I was on my way out of the tub when she burst through the door, slashing down at my torso with a long, thin blade. Nothing rubber about this one. It was a good old-fashioned knife meant for gutting. I landed on my back and used my legs to push left and away from the thrust. Her hand plunged into the hot water. I grabbed her wrist but couldn’t hold it in my injured hand. She pulled it away and slashed down again. I blocked it. She stuck her other hand in my face and tried to push me under water. I kicked out at her and caught her a glancing blow against the head, just enough to stun her a bit. I wrapped my arm around her knife hand and pinned it there and kicked again, this time catching her a good one, the ball of my foot against her chin. Her head snapped back against the tiled wall. As it bounced forward, I wrapped both ankles around her neck and twisted downward. She lost her footing and fell toward me. When she hit the water, a wave of bathwater coursed into my mouth. I coughed it up, planting my elbows on the bottom of the bath, squeezing my legs together until her face went below the surface. Her free hand clawed at my face. I bit her fingers. She tried to bring her knife hand up. I kept it pinned. The water bubbled furiously around her face, as if piranha were stripping an animal of its flesh. I kept squeezing. My quad muscles shuddered. She tried to gain purchase, to back away from the tub, but water had splashed onto the floor and her feet slipped sideways. One knee gave way beneath her with a sickening crack. Her hands stopped trying to attack and tried to push off against the sides of the bath. I kept the knife hand pinned where it was.

Then the bubbles stopped.

I kept the pressure on for another minute. And one more. When I knew she’d been under water too long to be faking it, I let go. She slumped into the tub, sloshing more water out onto the floor.

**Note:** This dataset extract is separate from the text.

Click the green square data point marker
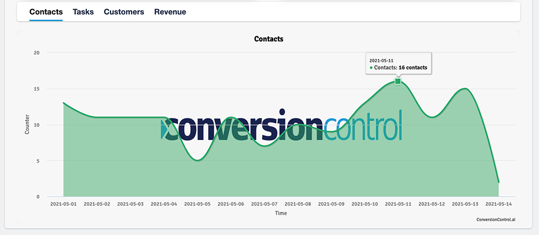This screenshot has width=539, height=235. click(398, 81)
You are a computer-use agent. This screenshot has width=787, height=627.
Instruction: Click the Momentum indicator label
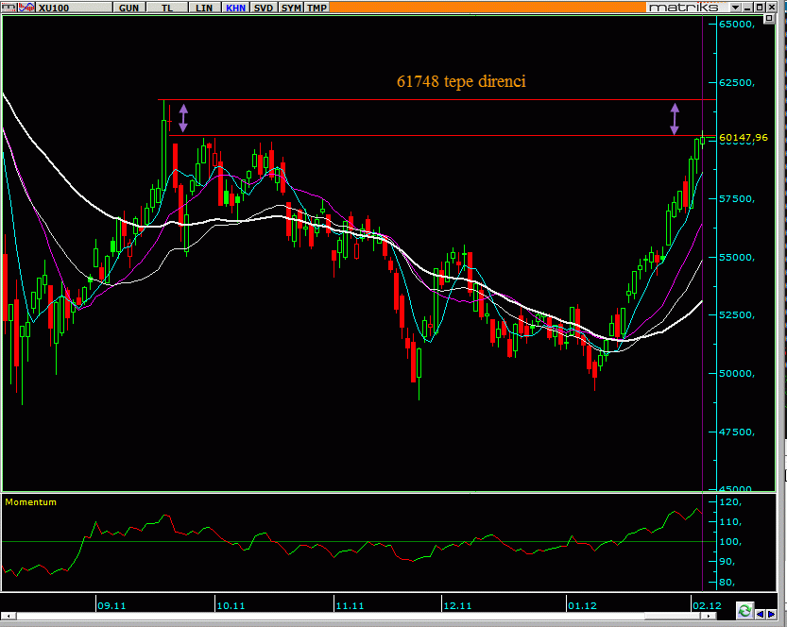[30, 502]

I scrambled back, looked under me to locate the knife and plucked it gingerly out of the water. My bandaged hands were wet but I didn’t care. I dropped the knife on the floor. My chest was heaving, my head pounding from the effort. I wanted to stay in the bath but didn’t care for the company. I got out, almost wiping out on the slick floor, and stumbled to the bed and fell on it, wet as a seal. I reached for a towel and was drying off when I heard a loud knock on the door.

“Yes?” I called out.

A woman’s voice said, “Housekeeping!”

Now
that’s
the way it’s done, I thought, not knowing whether to laugh, cry or limp back into the bathroom and get the knife off the floor.

“I’m sick,” I said. “Come back tomorrow.”

“You don’t need towels?”

“I’ve got enough for today, thanks.”

When she was gone I locked every lock there was—deadbolt, security bar, chain—and stuck a chair under the door handle.

CHAPTER 43

I
was sick to fucking death of Simon Birk’s attempts on my life. Even sicker over what the latest one had made me do.

When Stefano di Pietra had drowned, I’d had the luxury of telling myself I hadn’t actually killed him. Hadn’t physically laid a hand on him or held him under. Had merely eased out the rock on which his neck had been resting until the water rose over his face.

There was no getting around it this time. I had drowned the woman in the tub, had held her under as she fought for her life. Stefano had been all but paralyzed by his fall onto the rocks in the Don River. She had bucked and slashed and clawed and thrashed until all the air went out of her.

Try getting around that.

I couldn’t. There was nowhere to go with it. So I decided I was through trying to gather evidence against Birk, through trying to prove my point. Everyone in any position of authority—Hollinger, my brother, Avi Stern, Birk himself—kept saying it couldn’t be done anyway. So enough already. Now it was time to do whatever had to be done to bring him down, make him pay for the corpses he had piled up. If anyone else was going to die on his account, it might as well be him. And Curry if he chose to ride along.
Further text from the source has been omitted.